• RECORDS SHOWN

########################################

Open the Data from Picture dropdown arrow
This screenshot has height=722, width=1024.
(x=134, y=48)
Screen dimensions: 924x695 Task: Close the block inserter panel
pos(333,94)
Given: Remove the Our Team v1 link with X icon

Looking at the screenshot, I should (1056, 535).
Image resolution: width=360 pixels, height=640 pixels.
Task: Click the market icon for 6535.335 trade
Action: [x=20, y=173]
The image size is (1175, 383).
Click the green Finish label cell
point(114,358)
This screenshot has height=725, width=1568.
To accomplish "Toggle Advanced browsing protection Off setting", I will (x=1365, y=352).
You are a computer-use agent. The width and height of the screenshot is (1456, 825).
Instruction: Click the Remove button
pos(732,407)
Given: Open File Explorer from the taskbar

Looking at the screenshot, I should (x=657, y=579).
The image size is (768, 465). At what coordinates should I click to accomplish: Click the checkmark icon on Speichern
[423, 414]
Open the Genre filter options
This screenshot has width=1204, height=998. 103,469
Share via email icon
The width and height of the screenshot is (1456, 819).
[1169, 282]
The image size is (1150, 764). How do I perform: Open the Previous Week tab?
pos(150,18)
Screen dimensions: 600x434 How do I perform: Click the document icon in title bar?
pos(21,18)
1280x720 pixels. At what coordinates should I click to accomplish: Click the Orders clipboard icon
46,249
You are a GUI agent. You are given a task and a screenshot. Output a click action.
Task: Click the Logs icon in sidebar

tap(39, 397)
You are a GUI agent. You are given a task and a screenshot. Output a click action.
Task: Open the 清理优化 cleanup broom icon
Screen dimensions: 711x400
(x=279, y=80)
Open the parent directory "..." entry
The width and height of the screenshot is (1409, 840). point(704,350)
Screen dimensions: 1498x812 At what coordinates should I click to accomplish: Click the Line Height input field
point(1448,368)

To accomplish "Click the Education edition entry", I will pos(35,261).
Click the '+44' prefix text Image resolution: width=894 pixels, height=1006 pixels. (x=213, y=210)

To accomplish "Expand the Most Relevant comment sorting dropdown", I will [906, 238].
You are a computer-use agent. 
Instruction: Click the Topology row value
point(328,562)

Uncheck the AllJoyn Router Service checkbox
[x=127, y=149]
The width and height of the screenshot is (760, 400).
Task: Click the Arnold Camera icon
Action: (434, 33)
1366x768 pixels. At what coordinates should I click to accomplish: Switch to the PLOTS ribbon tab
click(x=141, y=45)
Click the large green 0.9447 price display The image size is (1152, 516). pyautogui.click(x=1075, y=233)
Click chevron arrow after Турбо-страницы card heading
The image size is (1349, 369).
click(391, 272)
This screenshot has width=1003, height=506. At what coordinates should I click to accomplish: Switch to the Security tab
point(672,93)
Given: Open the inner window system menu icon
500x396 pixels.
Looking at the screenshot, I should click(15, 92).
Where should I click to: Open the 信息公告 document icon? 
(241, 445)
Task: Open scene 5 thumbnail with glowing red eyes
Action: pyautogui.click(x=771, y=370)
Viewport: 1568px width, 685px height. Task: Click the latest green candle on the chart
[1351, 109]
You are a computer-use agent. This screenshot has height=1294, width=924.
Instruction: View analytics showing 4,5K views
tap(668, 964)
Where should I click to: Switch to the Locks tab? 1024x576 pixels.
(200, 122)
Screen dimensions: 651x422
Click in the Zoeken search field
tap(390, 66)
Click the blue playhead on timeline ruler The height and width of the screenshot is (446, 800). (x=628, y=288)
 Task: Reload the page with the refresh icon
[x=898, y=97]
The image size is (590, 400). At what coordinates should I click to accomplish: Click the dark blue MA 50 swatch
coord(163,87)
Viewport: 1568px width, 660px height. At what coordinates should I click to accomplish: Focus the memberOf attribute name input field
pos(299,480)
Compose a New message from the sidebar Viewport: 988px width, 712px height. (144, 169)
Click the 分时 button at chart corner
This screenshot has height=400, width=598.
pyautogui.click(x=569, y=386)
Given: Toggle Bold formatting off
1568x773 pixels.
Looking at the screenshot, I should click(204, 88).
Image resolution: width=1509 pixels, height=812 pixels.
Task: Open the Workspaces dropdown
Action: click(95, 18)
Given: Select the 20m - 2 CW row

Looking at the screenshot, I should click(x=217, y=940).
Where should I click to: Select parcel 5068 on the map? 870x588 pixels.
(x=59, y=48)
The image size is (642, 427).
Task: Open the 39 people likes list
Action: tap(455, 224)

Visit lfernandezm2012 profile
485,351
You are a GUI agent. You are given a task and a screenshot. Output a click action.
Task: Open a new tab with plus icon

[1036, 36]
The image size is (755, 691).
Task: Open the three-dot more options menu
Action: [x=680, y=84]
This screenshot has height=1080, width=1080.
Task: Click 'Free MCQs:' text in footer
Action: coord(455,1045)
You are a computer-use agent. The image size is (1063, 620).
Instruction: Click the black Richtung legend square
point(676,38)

########################################

• GIVEN TASK
List every line of the records that contains the word "from".

• EXERCISE RESPONSE
Open the Data from Picture dropdown arrow
Given: Open File Explorer from the taskbar
Compose a New message from the sidebar Viewport: 988px width, 712px height. (144, 169)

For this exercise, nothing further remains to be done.